Kernel spatial smoothing: transforming points pattern to continuous coverage

Representing mass data (inhabitants, livestock,…) on a map in not always easy : choropleth maps are clearly a no-go, except if you normalize with area and then you stumble on the MAUP… A nice solution is smoothing, producing a raster. You even get freebies like (potential) statistical confidentiality, a better geographic synthesis and easy multiple layers computations.

The kernel smoothing should not be confused with interpolation or kriging : the aim here is to « spread » and sum point values, see Loonis and de Bellefon (2018) for a comprehensive explanation.

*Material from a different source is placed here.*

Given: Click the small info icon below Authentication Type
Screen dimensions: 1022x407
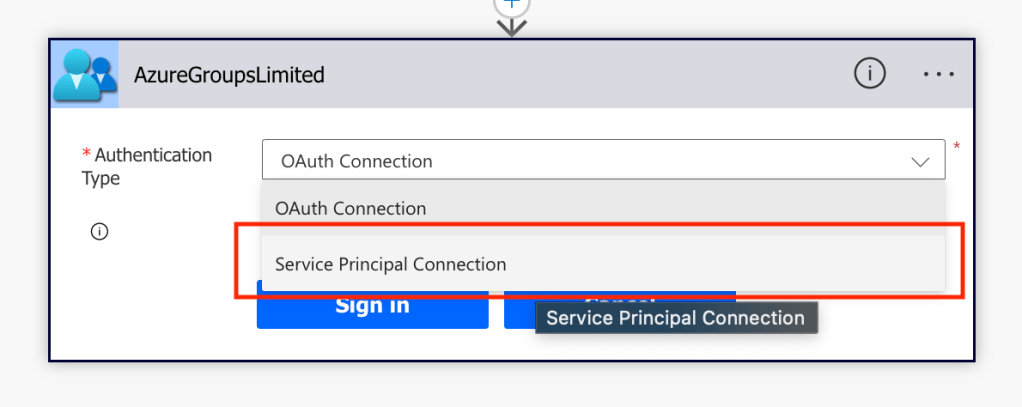Looking at the screenshot, I should coord(99,231).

We could use the {RSAGA} package which provides a « Kernel Density Estimation » in the « grid_gridding » lib for use with rsaga.geoprocessor(). However, we’ll use the {btb} package (Santos et al. 2018) which has the great advantage of providing a way to specify a geographical study zone, avoiding our values to bleed in another country or in the sea for example.

We’ll map the french population:

the data is available on the IGN site;
a 7z decompress utility must be available in your $PATH;
the shapefile COMMUNE.shp has a POPULATION field;
this is a polygon coverage, so we’ll take the « centroids ».

library(raster)  # load before dplyr (against select conflict)
library(tidyverse)
library(httr)
library(sf)
library(btb)

# download and extract data
zipped_file <- tempfile()
GET("ftp://Admin_Express_ext:Dahnoh0eigheeFok@ftp3.ign.fr/ADMIN-EXPRESS_2-0__SHP__FRA_2019-03-14.7z.001", 
    write_disk(zipped_file),
    progress())

system(paste("7z x -odata", zipped_file))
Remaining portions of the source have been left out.